The bishops had a problem, though, when it came to saying something about artificial contraception. The commission Pope Paul had appointed was still discussing this matter.
When it was finally passed, “Gaudium et Spes” said, “In questions of birth regulation, the sons of the Church are forbidden to use methods disapproved of by the teaching authority of the Church in its interpretation of the divine law” (#51).
Naturally, “Gaudium et Spes” included a section on the dignity of human life, saying, “Life must be protected with the utmost care from the moment of conception. Abortion and infanticide are abominable crimes” (#51).
But it included more than abortion and infanticide. The crimes against the human person enumerated in the document included murder, genocide, abortion, euthanasia, suicide, mutilation, physical and mental torture, undue psychological pressures, subhuman living conditions, arbitrary imprisonment, deportation, slavery, prostitution, the selling of women and children, and degrading working conditions where men are treated as mere tools for profit rather than as free and responsible persons.

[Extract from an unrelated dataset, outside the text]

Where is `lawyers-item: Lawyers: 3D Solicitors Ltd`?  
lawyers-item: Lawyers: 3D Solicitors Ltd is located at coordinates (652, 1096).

The chapter after “The Dignity of Marriage and the Family” was called “Proper Development of Culture,” and this formed a preface for the document’s later treatment of economics, politics and world peace. The economics section stressed both that “every man has the right to possess a sufficient amount of the earth’s goods,” and that “men are bound to come to the aid of the poor and to do so not merely out of their superfluous goods” (#69).

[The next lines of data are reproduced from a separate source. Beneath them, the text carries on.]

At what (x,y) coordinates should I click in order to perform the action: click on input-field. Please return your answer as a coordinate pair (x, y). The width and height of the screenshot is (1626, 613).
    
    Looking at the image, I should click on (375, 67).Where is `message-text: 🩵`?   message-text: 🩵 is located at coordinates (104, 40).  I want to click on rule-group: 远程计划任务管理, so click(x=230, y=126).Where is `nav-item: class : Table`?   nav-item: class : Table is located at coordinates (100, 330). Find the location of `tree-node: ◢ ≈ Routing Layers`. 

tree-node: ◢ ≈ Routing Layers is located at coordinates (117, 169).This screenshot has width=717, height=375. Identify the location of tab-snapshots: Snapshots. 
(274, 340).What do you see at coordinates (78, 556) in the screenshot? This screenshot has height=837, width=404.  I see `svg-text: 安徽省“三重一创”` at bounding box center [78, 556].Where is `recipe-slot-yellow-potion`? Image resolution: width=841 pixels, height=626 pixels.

The section on politics said that the Church is not identified with any political community nor bound by ties to any political system—which undoubtedly came as a surprise to many politicians in Europe, especially in Italy. And the document had a lot to say about world peace.
With the promulgation of “Gaudium et Spes,” the work of Vatican II was over. The next few years proved to be hectic, to say the least. As has happened after almost every other ecumenical council, the Church was severely divided between those who welcomed Vatican II, and those who thought it was the worst thing to happen to the Church.
There is still some of that, but not as much since most Catholics today never experienced the pre-Vatican II Church. Today’s Church is the only Catholic Church they have ever known.
I can’t help wondering what the Church would be like today if there had never been a Vatican II. Would the people of today have remained Catholics if the Church remained what it was before the 1960s?
For me, there is no doubt that Vatican II was, as Pope John XXIII thought, the inspiration of the Holy Spirit.